THE COST of living crisis is not easing, whatever ministers claim. Food, the most basic necessity of life, costs nearly 20% more than it did last year. Although energy costs have fallen, the withdrawal of government subsidies means household bills will remain at last year’s level next winter. Rents and mortgages are rising at their steepest rate for a decade, combined with a chronic housing shortage.
Most worryingly, core inflation – prices excluding fuel, food and housing – continues to rise, now standing at 6.8%. The government’s answer is to increase interest rates. As they climb to 5% and higher, banks will withdraw credit and companies will start to collapse, throwing hundreds of thousands out of work. The Chancellor Jeremy Hunt says a recession in the UK ‘would be a price worth paying’ to bring inflation down.
Faced with this calamitous situation millions of workers naturally turned to their unions to defend themselves, erupting in the biggest strike wave for over 30 years. Yet the leaders’ strategy of a series of short strikes, followed by weeks or months of secret negotiations, has nowhere succeeded in winning above inflation pay deals.
Despite months of self-sacrifice and weeks of strike action, union leaderships are now asking their members to swallow yet another cut, the biggest in 12 years of falling real wages.
With the NHS facing a crisis of unprecedented severity – in part due to its failure to attract nurses, doctors, ancillary staff and ambulance crews on shrinking wages and increasing hours – major pay increases are vital to save services.
The obvious failure of the unions’ strategy is generating widespread anger in the workplace. This amounts to an acute crisis of leadership and applies to both left and right wing dominated executives and general secretaries. From the rail workers to the nurses, members have rejected dodgy deals and demanded further action. Now the CWU is too scared to put their scandalous agreement with Royal Mail to their members.
Our message is clear. If the union leaders won’t change their strategy, we must change our union leaders. In the short term, we need to reject the rotten deals they are recommending.
Rank and file
Rejecting the deals is only the first step. If it only leads to a few more months of on-off protest strikes, then the same offers, slightly repackaged, will come back to us. The union leaders and the bosses will then hope that demoralisation amongst members will cause many to reluctantly accept the cuts.
There is, however, an alternative. The rank and file must organise strike committees and demand control of the strikes. Rank and file trade unionists must elect representatives from these strike committees to sit in on all negotiations and have the power of veto over what is proposed and what is agreed. They know whether we can live on reduced rations or not, far more than the highly paid officials who will not lose a penny.
Workers should control when strikes are called, how long they last and when they are called off. We must move from one or two day protest actions to all-out strikes which have the power to bring bosses and ministers to their knees.

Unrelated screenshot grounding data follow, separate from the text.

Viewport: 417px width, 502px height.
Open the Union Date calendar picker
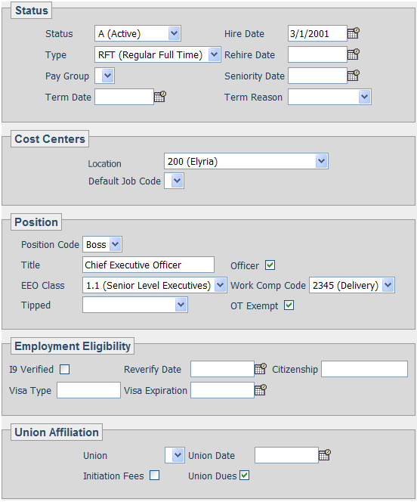click(325, 454)
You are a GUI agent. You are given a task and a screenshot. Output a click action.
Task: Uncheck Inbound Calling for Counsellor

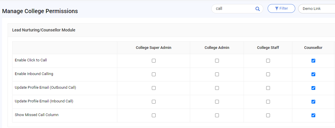(313, 74)
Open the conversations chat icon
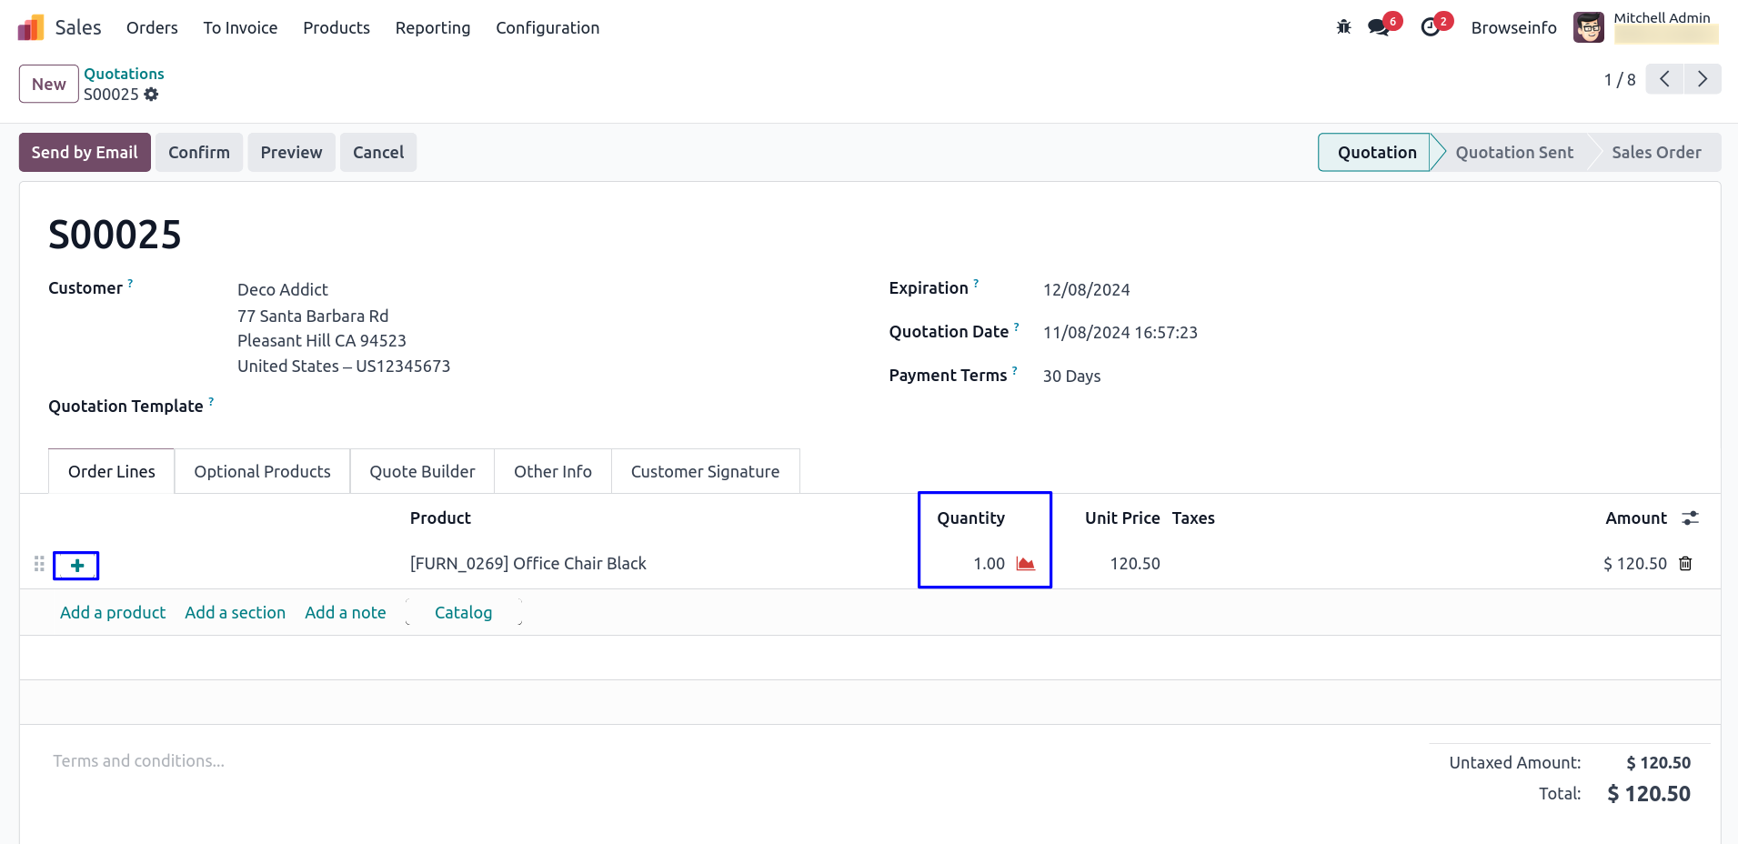Viewport: 1738px width, 844px height. tap(1379, 27)
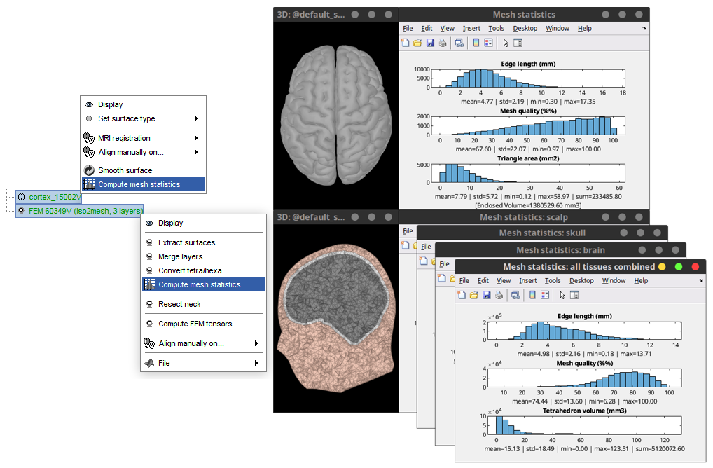Click Insert Colorbar icon in top Mesh statistics toolbar

[476, 43]
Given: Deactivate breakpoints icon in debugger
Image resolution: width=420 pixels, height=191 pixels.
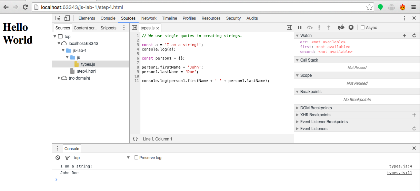Looking at the screenshot, I should (341, 28).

If we coordinate our strikes, creating a general strike from below, the political pressure will force the Tories to find the money to settle these disputes on our terms. It is now up to the rank and file to take up this idea and put it into practice, creating councils of action in every town and borough with delegates from union branches and the community, capable of supporting strikers, up to and including delivering solidarity strike action.
Transform the unions
However this strike wave ends, it will not be the end of the bosses’ offensive: more pay cuts, more intensive working conditions and more laws to outlaw our strikes and victimise our activists are on the way.
That is why we fight to transform the unions, so that next time we start our struggles with stronger and more democratic unions. We must replace our bureaucratic leaders with genuine representatives of the rank and file, prepared to live on our wages, to make themselves accountable to the membership and to mount serious resistance to the bosses.
We must throw our energy into recruiting every worker in our workplaces and unionise the forgotten millions of low paid, precarious workers. We must win them to a fight for a minimum wage of £15 an hour, for above inflation pay deals that restore the wages lost over the Tory years and for escalator clauses in every deal, so our gains are not whittled away by inflation.
We must add political demands to our campaigns, the most important being the repeal of the repressive anti-trade union laws, nationalisation of the rail, mail and utilities like water and power, throwing the profiteers out of the NHS and placing all our services under the control of the workers and the communities they serve.
Last but not least, the rejuvenation of our unions cannot be complete unless we can win them to a revolutionary party committed to the goal of socialism, a society without bosses and bankers, where the working class can plan production and social services according to need, not greed.